◆ **WORK REQUIRED**
The expected answer is every line of the material that contains the word "Task".

DATA Block Start

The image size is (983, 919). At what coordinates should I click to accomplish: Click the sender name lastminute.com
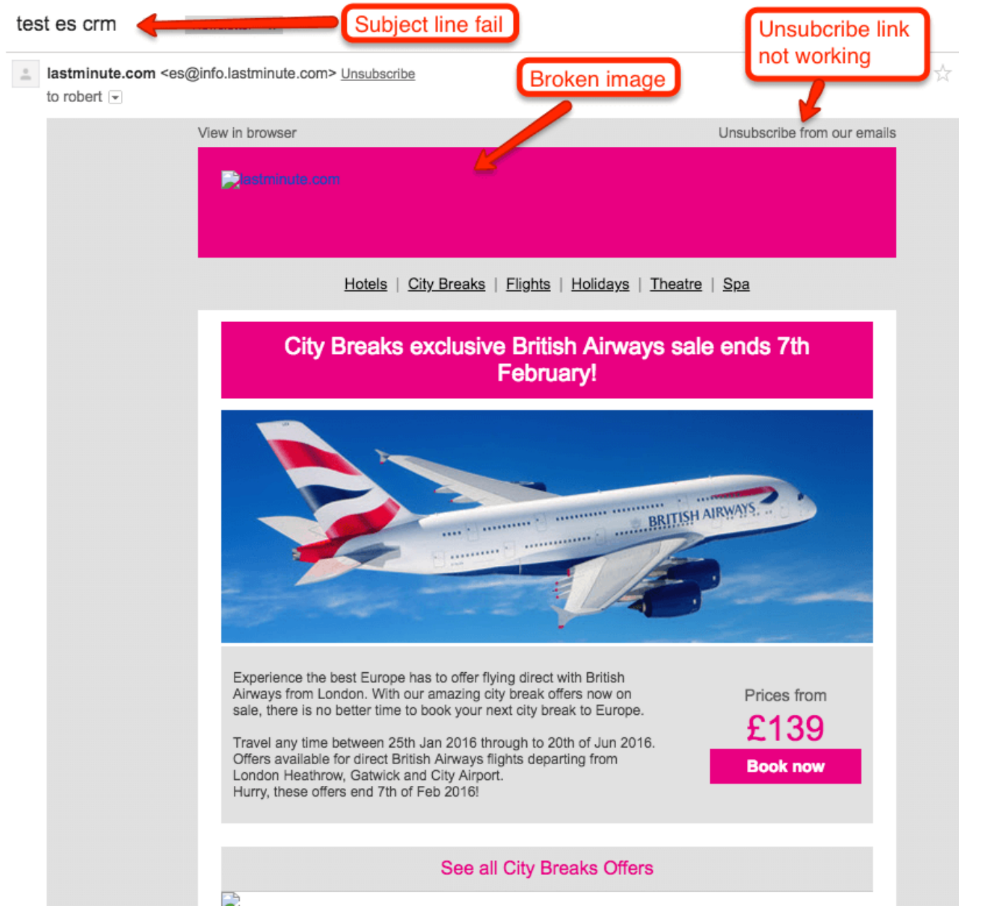coord(101,73)
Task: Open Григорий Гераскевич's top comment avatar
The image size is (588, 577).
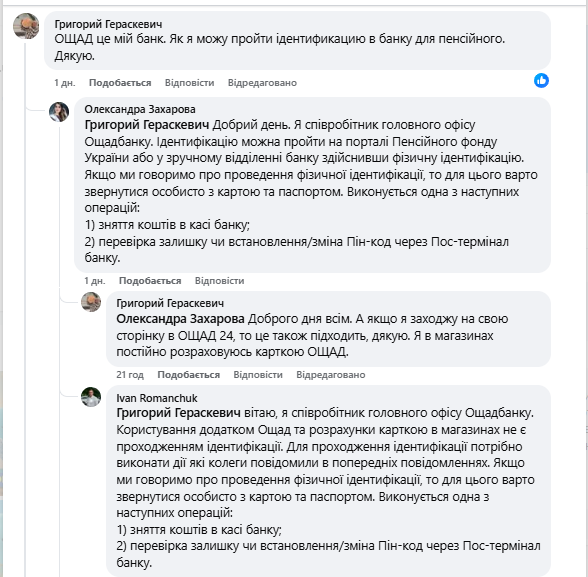Action: click(x=26, y=26)

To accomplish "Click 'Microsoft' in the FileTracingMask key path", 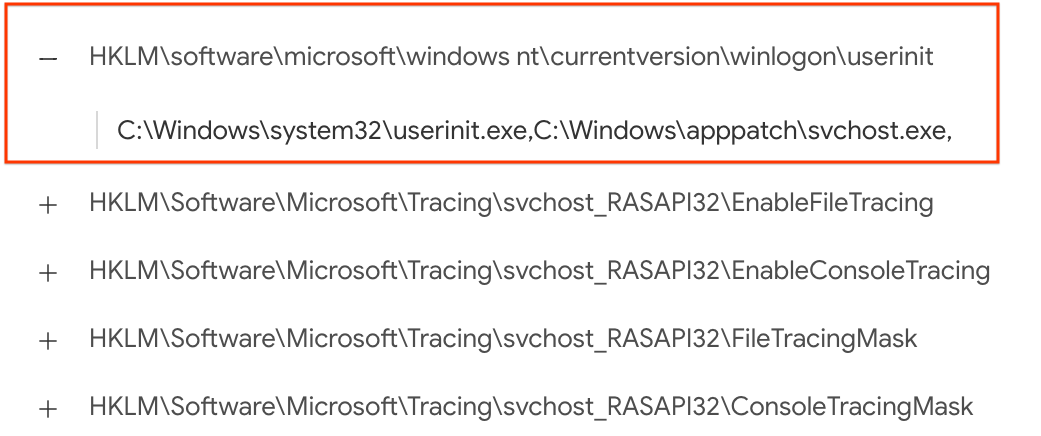I will tap(341, 338).
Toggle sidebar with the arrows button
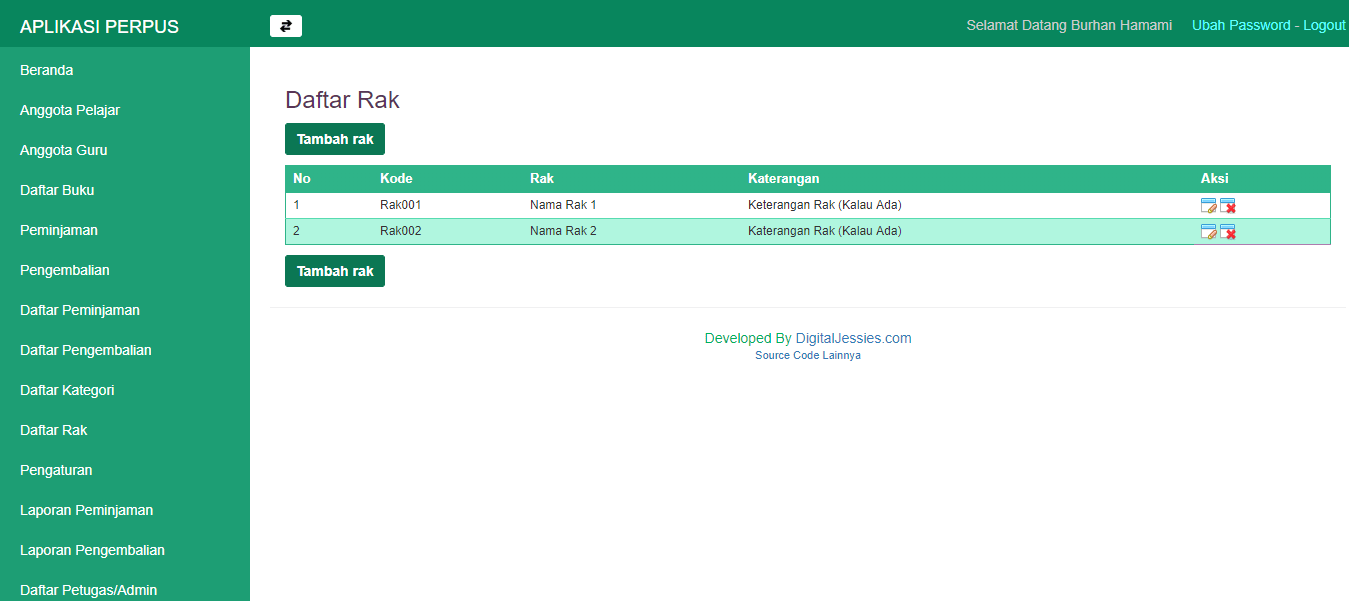Screen dimensions: 1349x601 point(286,26)
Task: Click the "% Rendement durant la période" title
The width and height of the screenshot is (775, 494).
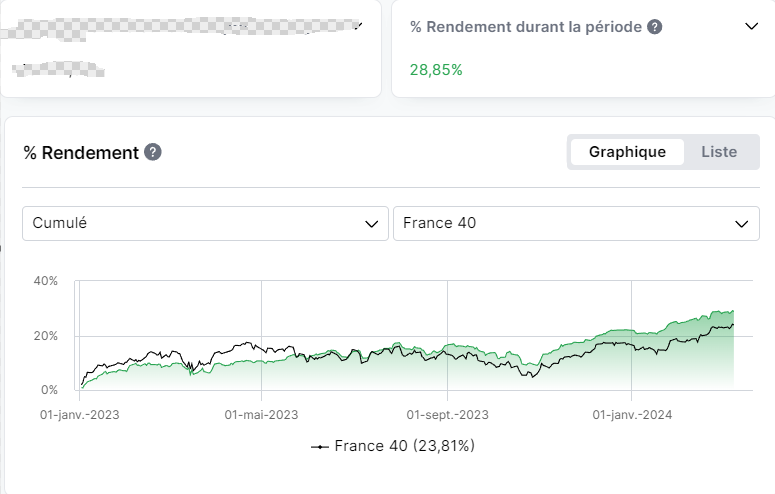Action: click(526, 27)
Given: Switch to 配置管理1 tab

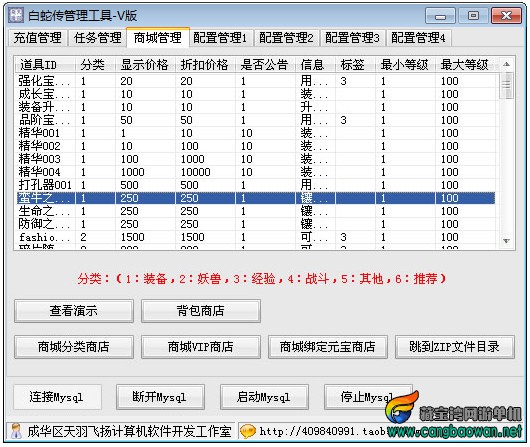Looking at the screenshot, I should [x=220, y=38].
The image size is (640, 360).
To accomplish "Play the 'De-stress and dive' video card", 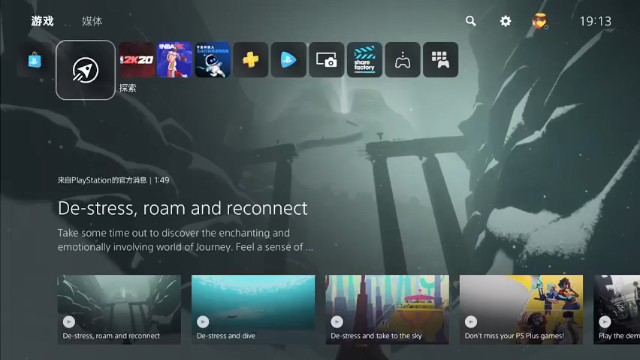I will tap(253, 309).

DATA Block End

◆ **YOUR SOLUTION**
Task: Open Григорий Гераскевич's top comment avatar
Task: Click the "% Rendement durant la période" title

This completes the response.